[Dataset entries]
____________

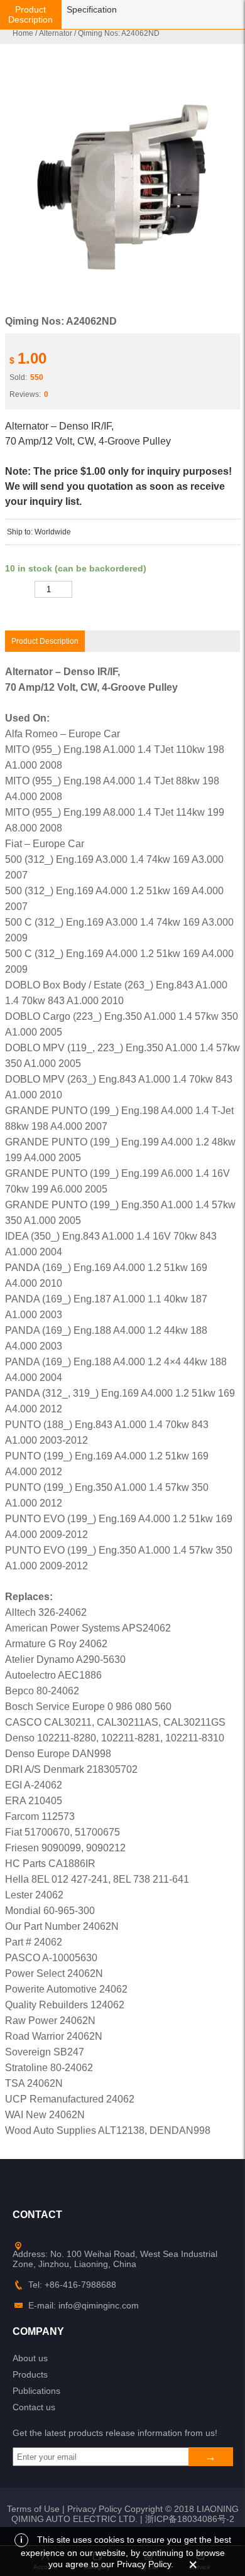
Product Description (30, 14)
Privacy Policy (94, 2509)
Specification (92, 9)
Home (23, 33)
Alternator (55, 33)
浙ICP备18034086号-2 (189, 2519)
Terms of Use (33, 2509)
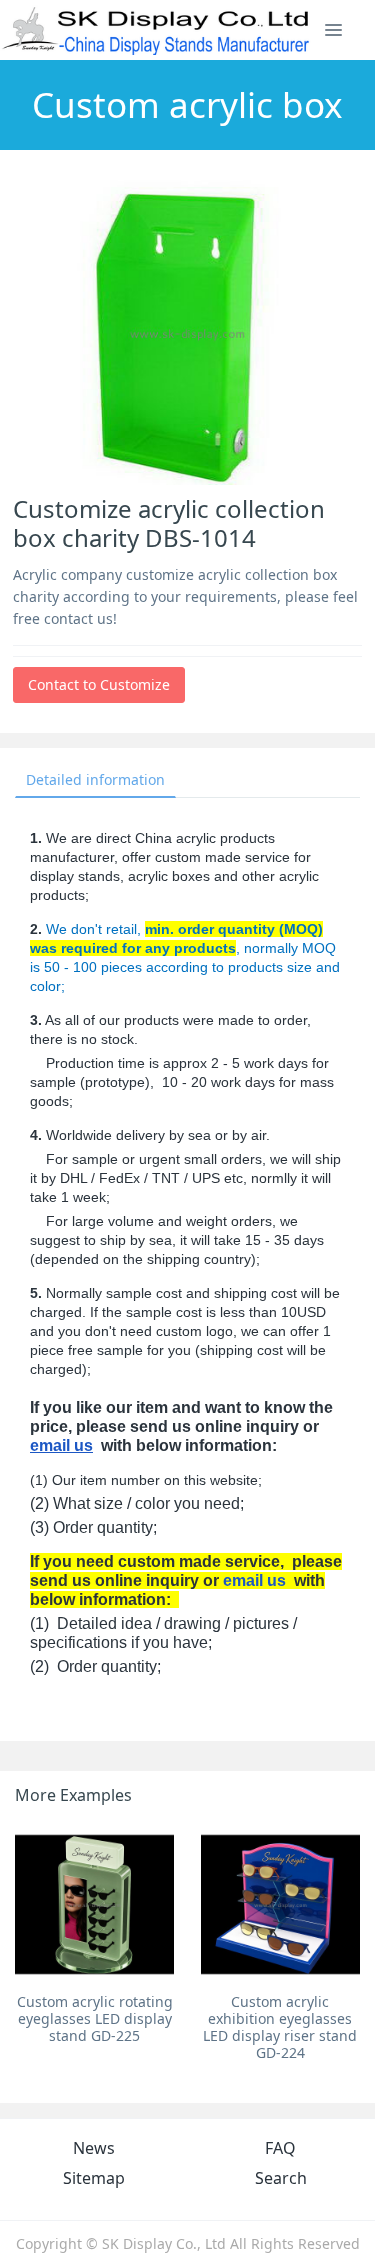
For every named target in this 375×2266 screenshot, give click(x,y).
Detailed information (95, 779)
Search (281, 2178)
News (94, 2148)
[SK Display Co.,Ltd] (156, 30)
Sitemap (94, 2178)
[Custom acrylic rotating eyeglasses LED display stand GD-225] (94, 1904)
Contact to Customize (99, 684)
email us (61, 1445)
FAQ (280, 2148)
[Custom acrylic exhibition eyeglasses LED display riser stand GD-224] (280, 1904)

____________

## [YOUR TASK]
Starting at the line with "News (94, 2148)", restate each line through the end of the records, both ends included, and stop there.

## [WRITTEN SOLUTION]
News (94, 2148)
[SK Display Co.,Ltd] (156, 30)
Sitemap (94, 2178)
[Custom acrylic rotating eyeglasses LED display stand GD-225] (94, 1904)
Contact to Customize (99, 684)
email us (61, 1445)
FAQ (280, 2148)
[Custom acrylic exhibition eyeglasses LED display riser stand GD-224] (280, 1904)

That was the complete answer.